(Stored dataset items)
-----
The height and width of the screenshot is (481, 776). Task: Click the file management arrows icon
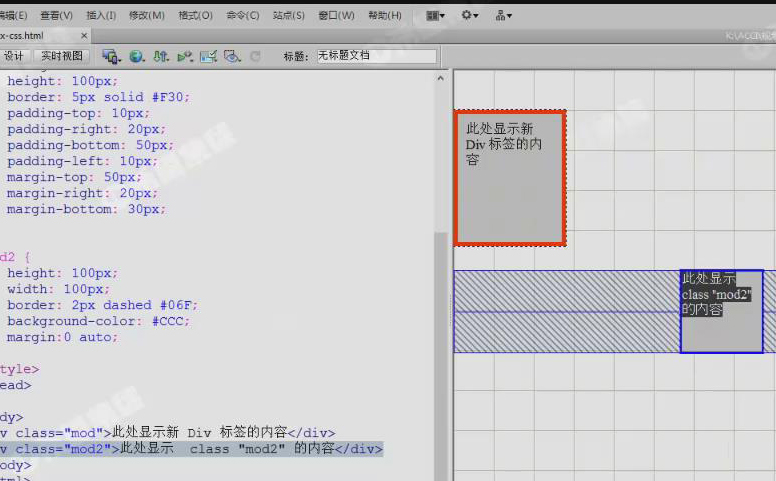[160, 56]
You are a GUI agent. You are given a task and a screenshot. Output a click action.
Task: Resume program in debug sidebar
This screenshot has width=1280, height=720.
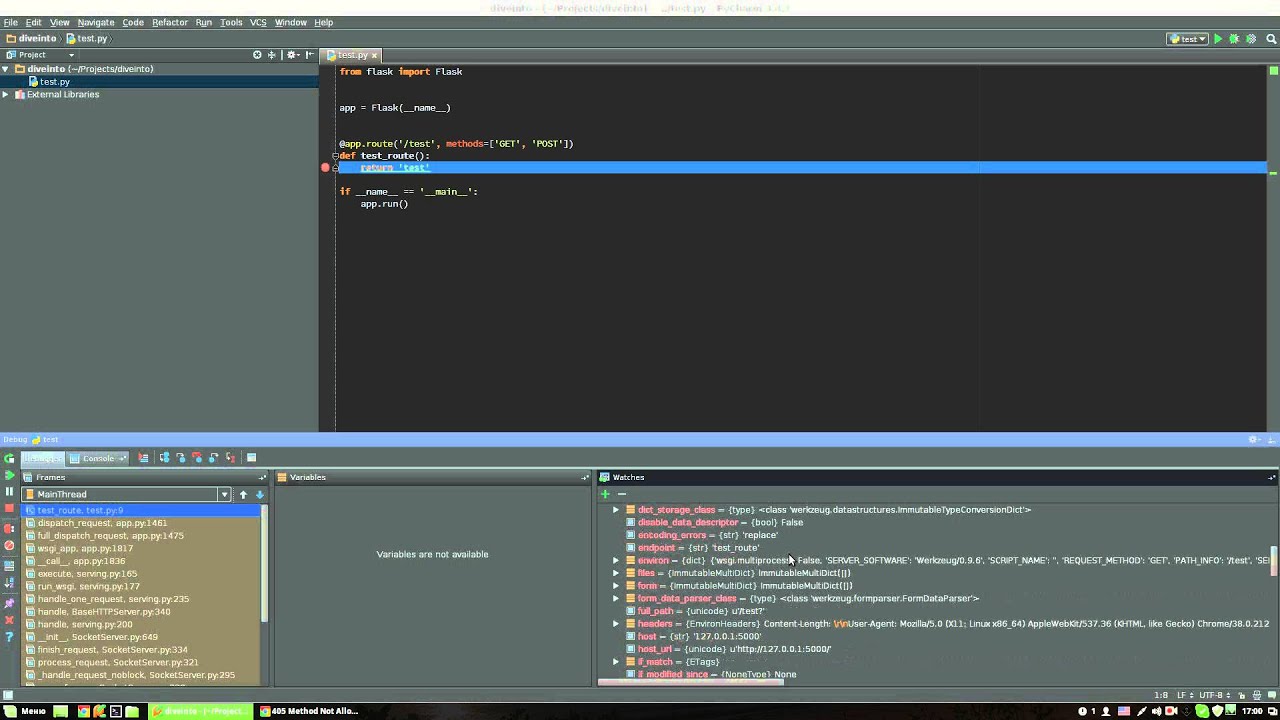tap(9, 475)
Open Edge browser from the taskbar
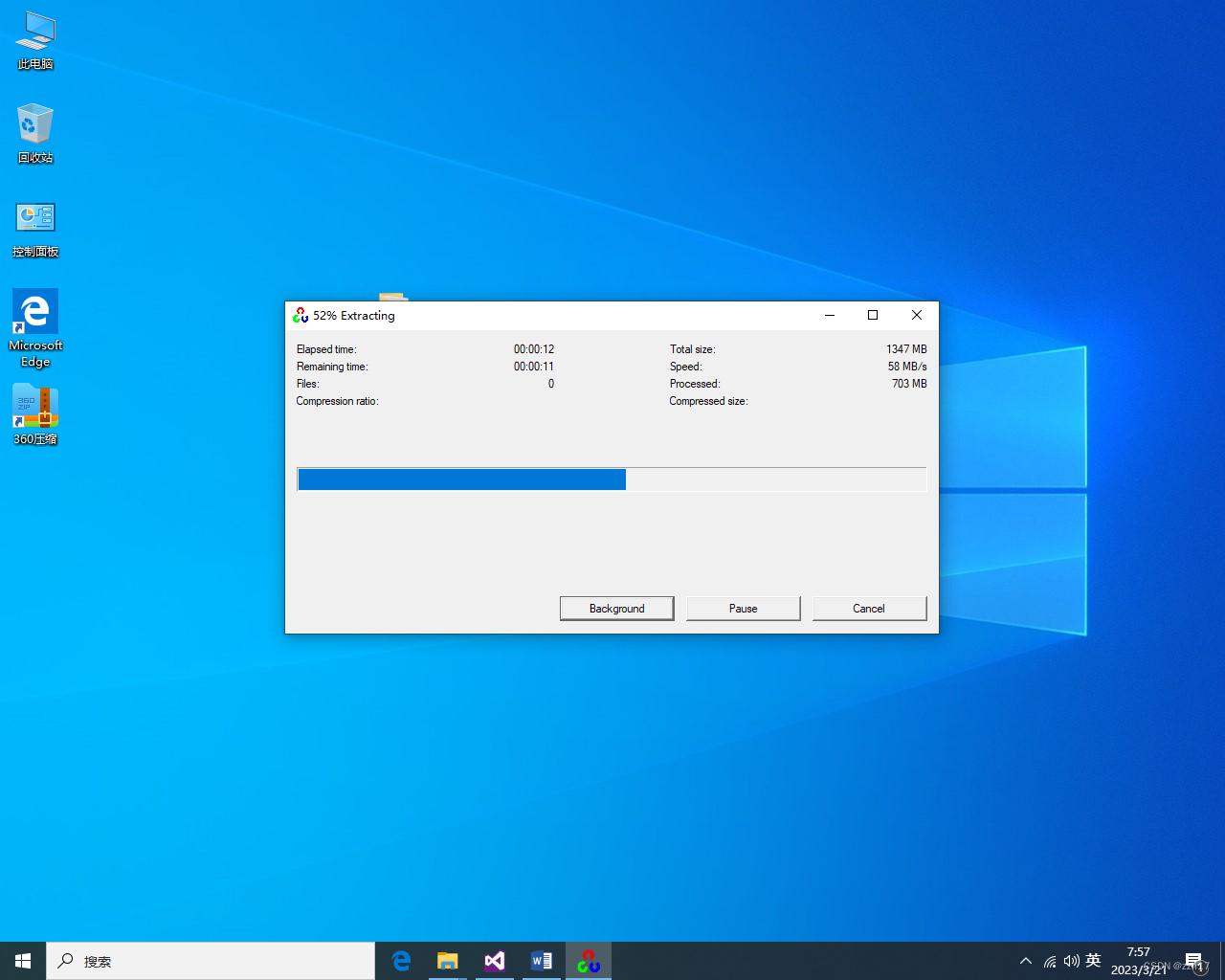 [401, 960]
-----
Task instructions: Could you set down the records above word for word, without any of the pictures?

Answer:
The height and width of the screenshot is (481, 776). Task: Click the file management arrows icon
[160, 56]
You are a GUI agent. You are given a task and a screenshot. Output a click action.
Task: Resume program in debug sidebar
This screenshot has width=1280, height=720.
tap(9, 475)
Open Edge browser from the taskbar
 [401, 960]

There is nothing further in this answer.